__DATA__

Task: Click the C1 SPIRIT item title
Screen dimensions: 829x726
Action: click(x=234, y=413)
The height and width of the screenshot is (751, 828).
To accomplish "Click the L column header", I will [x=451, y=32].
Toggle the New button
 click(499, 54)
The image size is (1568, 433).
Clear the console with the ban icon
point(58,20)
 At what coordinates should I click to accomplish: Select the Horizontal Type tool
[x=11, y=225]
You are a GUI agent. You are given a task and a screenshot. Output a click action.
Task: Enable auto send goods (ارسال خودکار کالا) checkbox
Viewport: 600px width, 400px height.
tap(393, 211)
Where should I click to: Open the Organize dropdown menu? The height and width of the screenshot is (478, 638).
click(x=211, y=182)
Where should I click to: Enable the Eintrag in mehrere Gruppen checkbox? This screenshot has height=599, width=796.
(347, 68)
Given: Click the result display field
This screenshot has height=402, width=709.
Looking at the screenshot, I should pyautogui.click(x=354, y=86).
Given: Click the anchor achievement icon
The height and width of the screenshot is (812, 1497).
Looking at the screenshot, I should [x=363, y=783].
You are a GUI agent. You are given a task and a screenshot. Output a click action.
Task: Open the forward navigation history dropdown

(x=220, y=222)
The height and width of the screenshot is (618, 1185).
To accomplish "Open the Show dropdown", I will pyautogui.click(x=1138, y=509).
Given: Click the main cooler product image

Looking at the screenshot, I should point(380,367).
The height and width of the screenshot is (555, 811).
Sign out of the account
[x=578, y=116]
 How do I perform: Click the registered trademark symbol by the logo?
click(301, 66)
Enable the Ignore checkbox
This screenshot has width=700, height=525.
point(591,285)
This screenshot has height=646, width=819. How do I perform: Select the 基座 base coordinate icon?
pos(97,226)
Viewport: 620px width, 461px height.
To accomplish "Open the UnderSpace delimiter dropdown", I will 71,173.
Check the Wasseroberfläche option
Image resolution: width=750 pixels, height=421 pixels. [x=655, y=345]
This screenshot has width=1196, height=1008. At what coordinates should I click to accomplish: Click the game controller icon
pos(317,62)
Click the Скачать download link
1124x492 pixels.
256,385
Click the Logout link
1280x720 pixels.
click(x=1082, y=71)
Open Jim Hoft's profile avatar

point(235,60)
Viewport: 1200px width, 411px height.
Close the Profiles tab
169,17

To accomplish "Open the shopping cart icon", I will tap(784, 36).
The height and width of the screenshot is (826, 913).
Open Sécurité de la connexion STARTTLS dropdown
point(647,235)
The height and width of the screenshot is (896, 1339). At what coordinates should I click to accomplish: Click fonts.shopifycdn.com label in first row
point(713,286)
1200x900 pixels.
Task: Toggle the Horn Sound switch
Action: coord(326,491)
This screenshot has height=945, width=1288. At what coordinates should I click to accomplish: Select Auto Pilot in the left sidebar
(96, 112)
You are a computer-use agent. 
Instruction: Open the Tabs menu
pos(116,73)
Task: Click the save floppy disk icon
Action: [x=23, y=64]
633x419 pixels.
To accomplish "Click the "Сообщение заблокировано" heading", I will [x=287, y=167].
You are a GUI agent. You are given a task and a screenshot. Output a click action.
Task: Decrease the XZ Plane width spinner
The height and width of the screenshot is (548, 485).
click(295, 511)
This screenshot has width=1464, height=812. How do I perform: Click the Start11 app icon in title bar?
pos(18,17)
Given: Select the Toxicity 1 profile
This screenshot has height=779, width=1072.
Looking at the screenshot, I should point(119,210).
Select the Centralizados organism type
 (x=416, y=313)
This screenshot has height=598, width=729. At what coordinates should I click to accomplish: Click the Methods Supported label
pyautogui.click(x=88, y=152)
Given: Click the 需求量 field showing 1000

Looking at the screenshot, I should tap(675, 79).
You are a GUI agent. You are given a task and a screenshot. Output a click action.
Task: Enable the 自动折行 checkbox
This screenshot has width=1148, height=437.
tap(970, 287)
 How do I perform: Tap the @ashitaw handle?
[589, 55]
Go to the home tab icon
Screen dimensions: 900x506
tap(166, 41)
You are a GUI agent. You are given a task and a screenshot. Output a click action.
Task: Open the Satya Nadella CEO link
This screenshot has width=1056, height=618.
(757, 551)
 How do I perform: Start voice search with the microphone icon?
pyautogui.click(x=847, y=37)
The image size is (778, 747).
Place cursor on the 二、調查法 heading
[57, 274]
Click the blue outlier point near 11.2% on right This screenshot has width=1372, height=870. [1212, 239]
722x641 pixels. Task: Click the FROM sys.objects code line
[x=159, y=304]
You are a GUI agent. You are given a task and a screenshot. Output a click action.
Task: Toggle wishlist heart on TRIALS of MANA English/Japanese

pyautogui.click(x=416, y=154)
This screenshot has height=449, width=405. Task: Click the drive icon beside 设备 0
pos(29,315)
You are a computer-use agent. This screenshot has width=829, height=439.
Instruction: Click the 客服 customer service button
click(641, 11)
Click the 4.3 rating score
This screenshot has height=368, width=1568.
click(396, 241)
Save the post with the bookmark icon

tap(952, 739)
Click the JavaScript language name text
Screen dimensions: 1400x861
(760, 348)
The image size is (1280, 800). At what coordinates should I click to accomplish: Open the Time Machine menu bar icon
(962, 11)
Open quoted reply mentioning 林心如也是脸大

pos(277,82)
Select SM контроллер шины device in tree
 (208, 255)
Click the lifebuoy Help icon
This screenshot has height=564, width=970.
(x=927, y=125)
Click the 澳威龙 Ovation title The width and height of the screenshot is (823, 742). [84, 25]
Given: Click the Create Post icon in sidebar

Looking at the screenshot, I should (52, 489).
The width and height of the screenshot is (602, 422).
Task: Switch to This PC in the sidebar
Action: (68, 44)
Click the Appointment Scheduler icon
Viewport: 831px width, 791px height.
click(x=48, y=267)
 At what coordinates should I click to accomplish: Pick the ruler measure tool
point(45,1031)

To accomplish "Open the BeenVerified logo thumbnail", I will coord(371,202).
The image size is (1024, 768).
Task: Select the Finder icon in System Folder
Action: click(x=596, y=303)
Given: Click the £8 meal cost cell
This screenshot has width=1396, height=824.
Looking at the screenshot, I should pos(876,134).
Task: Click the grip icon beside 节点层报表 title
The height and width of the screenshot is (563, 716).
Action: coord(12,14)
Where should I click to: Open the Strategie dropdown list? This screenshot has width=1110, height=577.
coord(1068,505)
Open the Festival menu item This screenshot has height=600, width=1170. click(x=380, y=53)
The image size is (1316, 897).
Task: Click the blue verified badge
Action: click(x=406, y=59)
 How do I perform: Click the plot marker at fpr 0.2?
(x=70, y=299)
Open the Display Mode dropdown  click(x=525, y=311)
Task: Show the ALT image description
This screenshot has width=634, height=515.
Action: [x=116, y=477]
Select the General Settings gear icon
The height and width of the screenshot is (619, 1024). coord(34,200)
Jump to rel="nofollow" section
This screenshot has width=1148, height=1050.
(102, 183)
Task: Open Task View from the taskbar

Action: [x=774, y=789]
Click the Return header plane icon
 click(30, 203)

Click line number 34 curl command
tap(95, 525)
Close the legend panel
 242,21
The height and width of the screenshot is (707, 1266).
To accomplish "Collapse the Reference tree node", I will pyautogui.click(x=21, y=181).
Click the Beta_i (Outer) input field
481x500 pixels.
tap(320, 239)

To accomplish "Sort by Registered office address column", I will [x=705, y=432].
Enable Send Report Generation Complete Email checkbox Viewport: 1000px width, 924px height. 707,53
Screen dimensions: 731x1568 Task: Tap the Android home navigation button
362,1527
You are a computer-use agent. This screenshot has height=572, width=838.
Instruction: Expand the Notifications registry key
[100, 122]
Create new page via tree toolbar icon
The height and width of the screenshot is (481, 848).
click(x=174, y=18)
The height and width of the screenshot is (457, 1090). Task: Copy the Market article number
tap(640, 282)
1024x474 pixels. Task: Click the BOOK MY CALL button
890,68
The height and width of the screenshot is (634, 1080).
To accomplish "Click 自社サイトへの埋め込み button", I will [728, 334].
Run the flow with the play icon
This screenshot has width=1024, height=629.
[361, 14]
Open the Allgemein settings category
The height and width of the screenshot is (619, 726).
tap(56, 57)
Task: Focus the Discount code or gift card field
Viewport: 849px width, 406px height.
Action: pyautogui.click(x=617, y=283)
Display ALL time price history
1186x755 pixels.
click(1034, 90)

__EXERCISE AIM__
Read through the records above and copy the lines that contain "column".

__TASK RESPONSE__
To accomplish "Click the L column header", I will [x=451, y=32].
To accomplish "Sort by Registered office address column", I will [x=705, y=432].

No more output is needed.